睫毛反射。対光反射:直接反射、間接反射。胸を開いて聴診。

橈骨動脈、頸動脈を触れながら聴診するんだよ。
ゆっくりと時間をかけて。
もう一度同じ所見を確認する。
2-3分かけて、診察をする。
心電図がその間flatなのを確認して、看護師に電源を切ってもらう。
お別れの時間を告げる。

家族もその瞬間(とき)は覚悟している。
でも頭で理解していても気持の整理がついているわけではない。
まだ死というものを受け入れることができないんだ。
時間をかけることにより、それが現実であることをゆっくりと理解してもらうんだよ。

ECGも電気的な散発的にpikeが出ることがある。もちろんpulseless。
でも一回でもspikeが出ることは、もちろんまだ「生きて」証である。
Breathlessでも最期に大きな息をすることがある。CO2が溜まるためにこれを排出するための延髄反射。Kussmaul大呼吸。臨床ではDMの代謝性ケトアシドーシスのときにもあるけどね。

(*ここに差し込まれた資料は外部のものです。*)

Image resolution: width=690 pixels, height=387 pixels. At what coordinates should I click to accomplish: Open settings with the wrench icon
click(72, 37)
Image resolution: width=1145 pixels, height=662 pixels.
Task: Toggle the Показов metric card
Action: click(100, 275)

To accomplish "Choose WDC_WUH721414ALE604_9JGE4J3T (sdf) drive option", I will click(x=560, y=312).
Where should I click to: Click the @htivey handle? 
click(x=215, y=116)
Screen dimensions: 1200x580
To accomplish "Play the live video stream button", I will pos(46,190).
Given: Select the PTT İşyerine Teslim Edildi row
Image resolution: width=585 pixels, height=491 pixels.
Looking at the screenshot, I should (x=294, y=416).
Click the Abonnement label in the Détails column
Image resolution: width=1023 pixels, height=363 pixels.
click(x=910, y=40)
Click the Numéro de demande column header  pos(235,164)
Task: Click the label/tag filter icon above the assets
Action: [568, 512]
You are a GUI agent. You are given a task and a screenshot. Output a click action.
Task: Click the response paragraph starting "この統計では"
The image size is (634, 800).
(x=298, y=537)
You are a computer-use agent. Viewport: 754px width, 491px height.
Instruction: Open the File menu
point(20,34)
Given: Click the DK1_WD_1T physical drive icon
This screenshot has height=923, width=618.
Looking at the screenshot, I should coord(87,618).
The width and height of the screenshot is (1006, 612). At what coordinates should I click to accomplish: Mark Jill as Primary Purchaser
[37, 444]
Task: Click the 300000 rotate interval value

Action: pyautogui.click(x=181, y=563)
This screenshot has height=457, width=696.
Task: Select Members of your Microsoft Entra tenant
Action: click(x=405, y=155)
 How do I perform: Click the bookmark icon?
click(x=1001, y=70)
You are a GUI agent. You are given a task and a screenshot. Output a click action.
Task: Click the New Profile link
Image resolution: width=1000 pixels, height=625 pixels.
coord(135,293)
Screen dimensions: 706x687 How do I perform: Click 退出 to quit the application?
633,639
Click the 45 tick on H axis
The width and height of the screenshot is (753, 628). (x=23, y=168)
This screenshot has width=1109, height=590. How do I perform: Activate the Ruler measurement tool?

あまり多くのことばはいらない。家族の大切な時間を尊重して。
僕の患者さんは膵臓がんや胆管がんの患者さんばかりだから、「よくがんばったよね。褒めてあげて下さい。」と言って部屋を離れるようにしている。

あるとき3年目の研修医がECGのmonitorがflatになった瞬間に「ご臨終です」と言っちゃた。
死亡確認も10秒でしちゃうし。あわてて、ECGの電源を止めたけど、その間脈も出なかったし、呼吸もしなかったからよかったけど、そのあとみっちり説教したよ。

若い医師にはありがちなんだけど、「死」というものが日常の出来事になってしまっている。
普通の方にとって「死」は非日常で受け入れがたい厳粛な出来事なんだ。
我々にとって決してそれに慣れてしまってはいけない。